🤖 AI Summary
This study investigates software practitioners’ real-world usage practices, perceptions, and adoption challenges regarding large language models (LLMs). Employing a mixed-methods survey—comprising quantitative questionnaires and qualitative interviews with 131 global practitioners—the work systematically characterizes LLM application patterns and human-AI collaboration dynamics across coding, debugging, and documentation generation. Results indicate that LLMs significantly enhance development efficiency, reduce cognitive load, and accelerate skill acquisition; however, critical limitations persist, including hallucination, constrained contextual understanding, and risks to code security and ethical integrity. The primary contribution is the proposal of a “prudent collaboration” framework—a first-of-its-kind empirically grounded, cross-regional foundation for designing, evaluating, and engineering AI-augmented programming tools.
📝 Abstract
Large Language Models have quickly become a central component of modern software development workflows, and software practitioners are increasingly integrating LLMs into various stages of the software development lifecycle. Despite the growing presence of LLMs, there is still a limited understanding of how these tools are actually used in practice and how professionals perceive their benefits and limitations. This paper presents preliminary findings from a global survey of 131 software practitioners. Our results reveal how LLMs are utilized for various coding-specific tasks.

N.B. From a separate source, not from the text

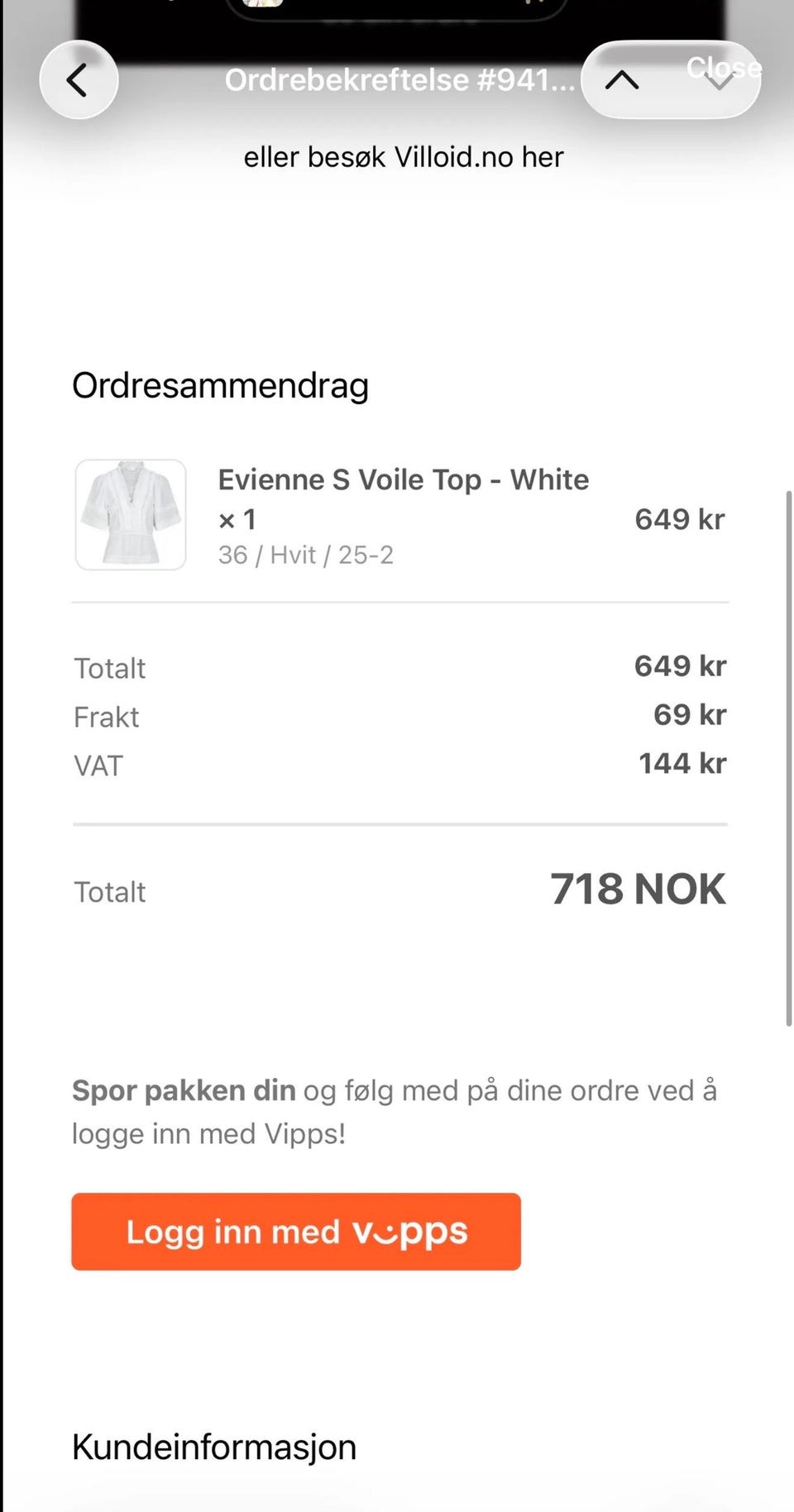Go to previous message with up chevron
Image resolution: width=794 pixels, height=1512 pixels.
coord(622,80)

Software professionals report benefits such as increased productivity, reduced cognitive load, and faster learning, but also raise concerns about LLMs' inaccurate outputs, limited context awareness, and associated ethical risks. Most developers treat LLMs as assistive tools rather than standalone solutions, reflecting a cautious yet practical approach to their integration. Our findings provide an early, practitioner-focused perspective on LLM adoption, highlighting key considerations for future research and responsible use in software engineering.